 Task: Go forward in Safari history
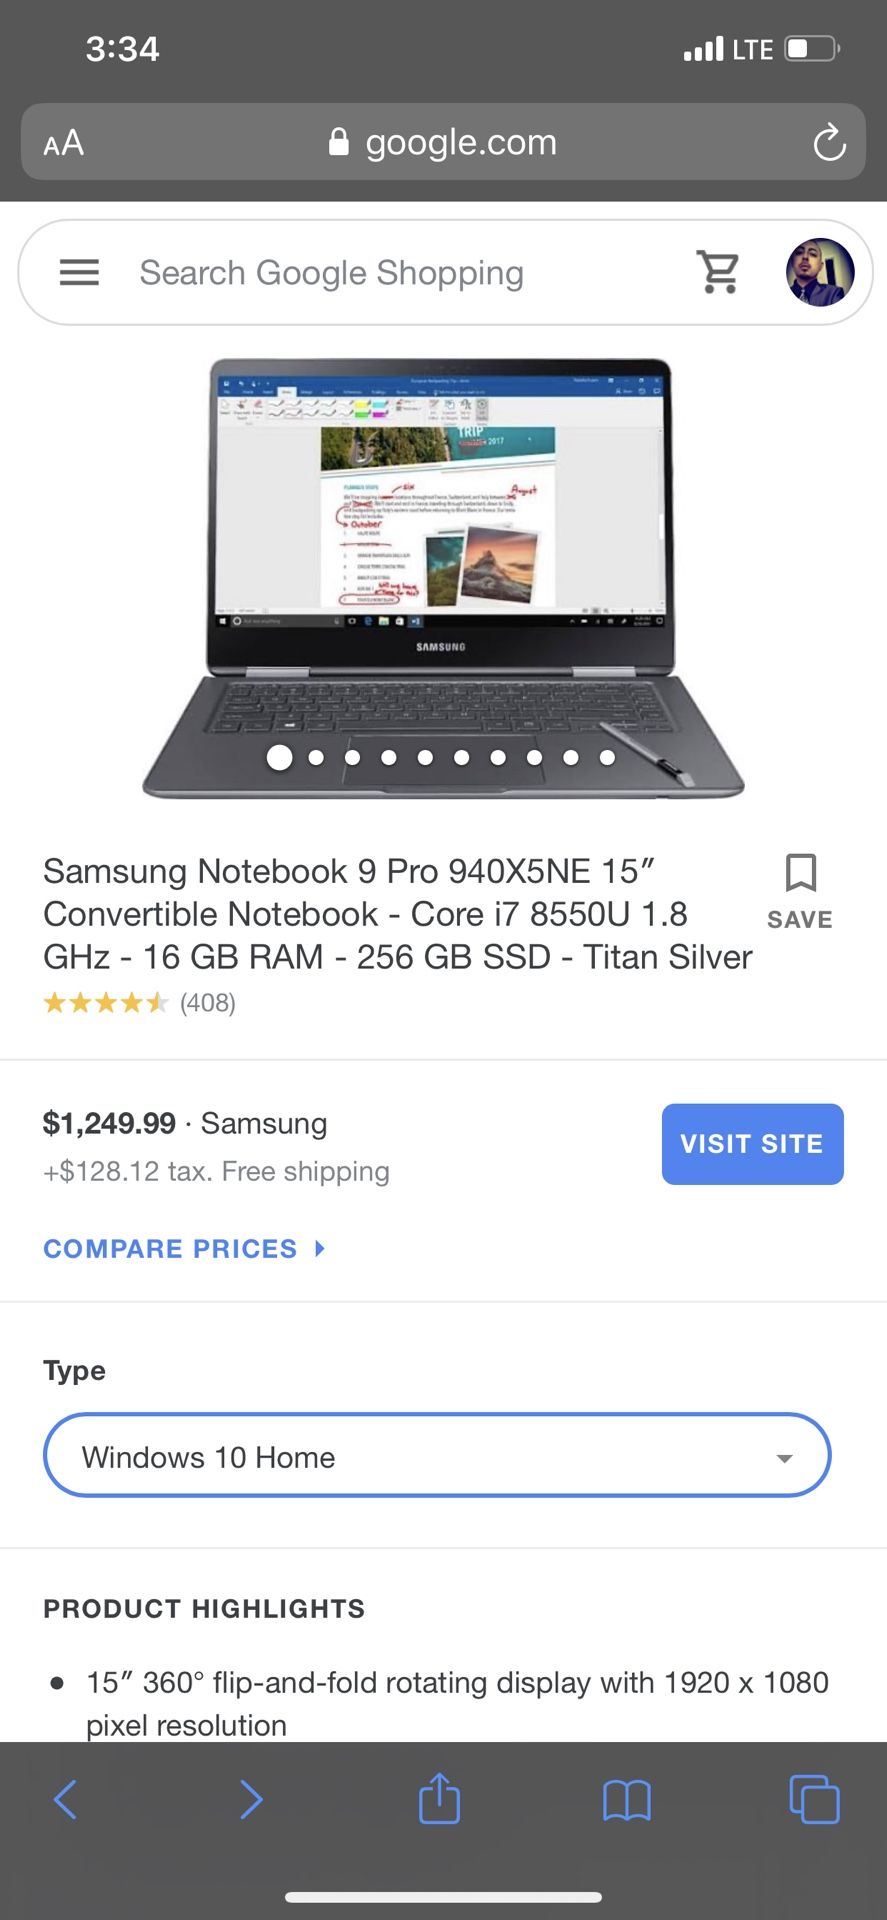[x=251, y=1799]
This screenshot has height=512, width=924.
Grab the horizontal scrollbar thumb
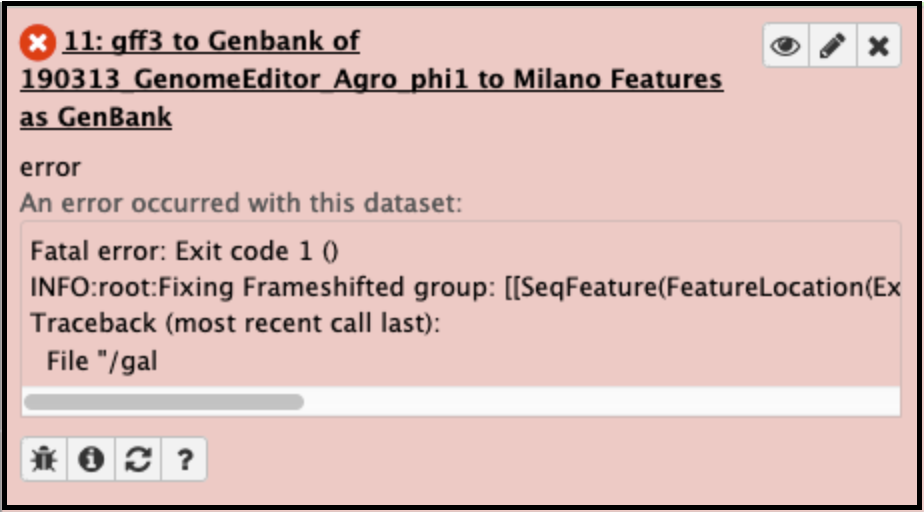pyautogui.click(x=164, y=402)
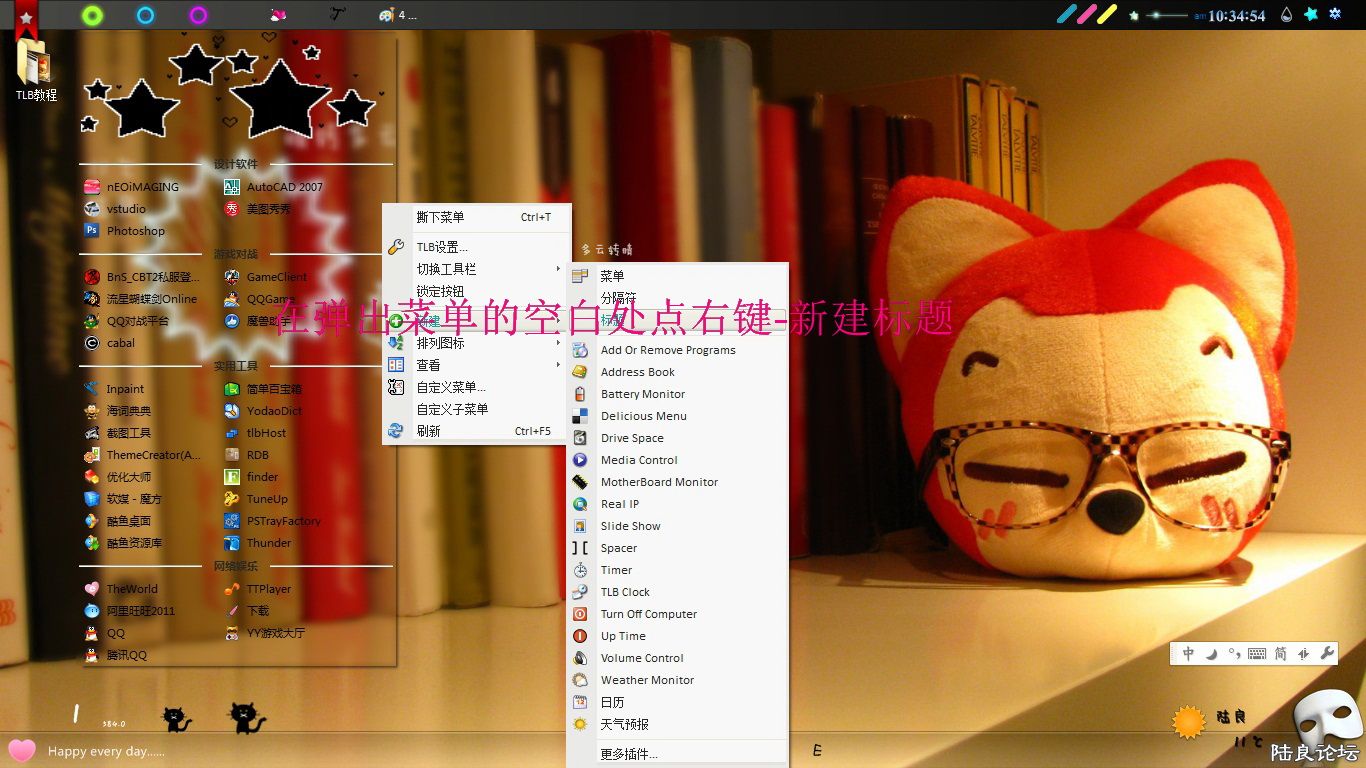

> Activity:
Return the records word for word, leaving every picture out of the copy.

> Exercise solution:
 Task: Go forward in Safari history
[x=251, y=1799]
This screenshot has height=512, width=924.
Grab the horizontal scrollbar thumb
pyautogui.click(x=164, y=402)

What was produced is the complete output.